The Prime Minister had, in an all-party meeting on Kashmir last week, said that Pakistan had no business speaking about Jammu and Kashmir when it was “dropping bombs on its own citizens” in Balochistan and other areas.

Talking about atrocities against Dalits, Mr. Modi said: “There is no meaning of economic prosperity if it is not accompanied by social justice.”

Quoting sage Ramanujacharya, he said: “Sage Ramanajucharya used to say that we must view everyone with the same gaze. B.R. Ambedkar and Gandhiji also said the same thing. If society practises discrimination, it will break social structures. If discrimination appears entrenched, then our determination to fight it must be even stronger.”

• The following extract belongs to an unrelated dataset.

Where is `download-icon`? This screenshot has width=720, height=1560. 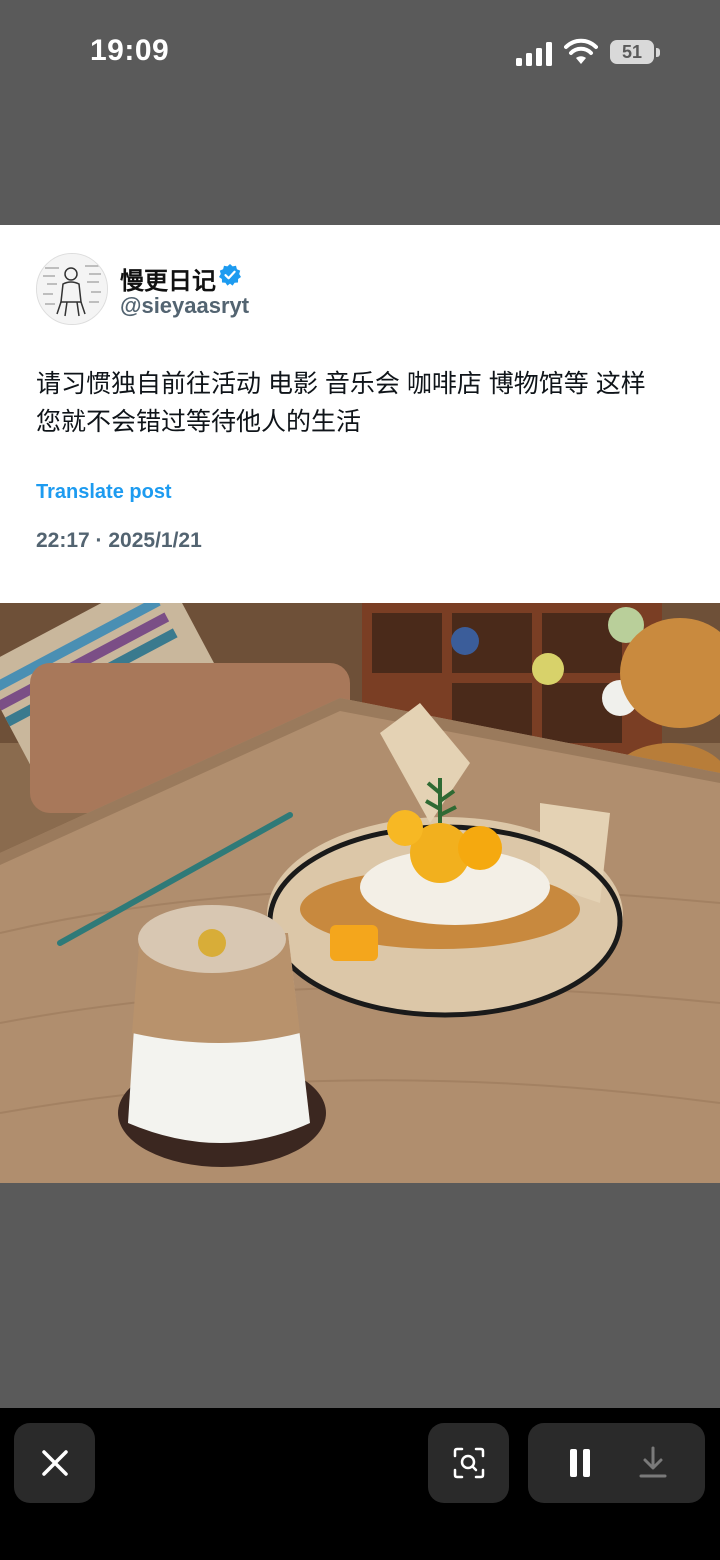
download-icon is located at coordinates (653, 1462).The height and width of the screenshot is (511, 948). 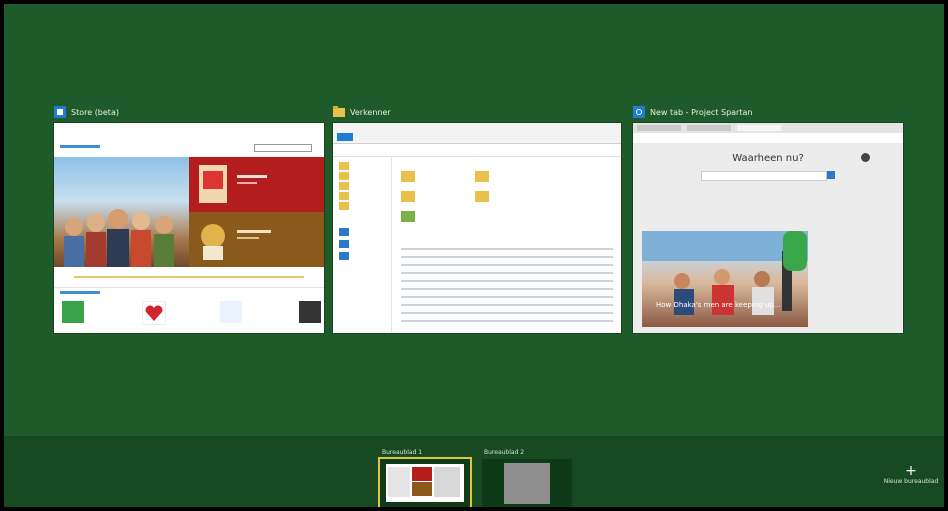 I want to click on desktop-2-thumbnail, so click(x=527, y=483).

He appealed to youth from the Maoist-affected areas to eschew the path of violence and join the national mainstream. “In the jungles in the name of Maoism, on the borders in the name of separatism, and on the mountains in the name of terrorism, this land has been soaked by blood, but the young people engaging in this violence haven’t gained anything. I want to tell these misguided young people to eschew the path of violence and recall the dreams of their parents. This is not a country that sustains such violence,” he said.

Acknowledging the contribution of unsung sections of society to India’s freedom struggle, he announced the setting up of a museum of freedom fighters from tribal communities. “There are some whose contributions are acknowledged at all times, there are others who remain unsung, we intend to correct that,” he said.

In a 90-minute speech, the Prime Minister also spoke about his government’s policy formulations and intent to show that the NDA government had worked towards turning Swarajya (independence) into Surajya (good governance).

The government is surrounded by “aspirations” rather than “allegations” as in the past, he said.

He announced that the government would bear the health care cost of families below the poverty line for up to Rs. 1 lakh per household.

Describing the work of various ministries such as roads and highways, he said an average of 100 km of rural roads were being laid per day, more than during previous governments.

As for power, Mr. Modi said nearly 10,000 villages out of the 18,000 that had never received electricity for the past 70 years had been electrified. “Our mission is to reform, perform and transform,” he said.

He said the Aadhaar system of direct benefit transfer of cash had eliminated middlemen. “There was a temptation for populist programmes but we did not succumb to it, instead, we have found ways of optimising good governance for streamlining delivery and making sure existing programmes work.”

“I myself use the Pragati system of monitoring work to look at the policies and programmes of previous governments that had run aground. Some money had been spent but the programmes had lapsed due to apathy. We are determined to complete them,” he said.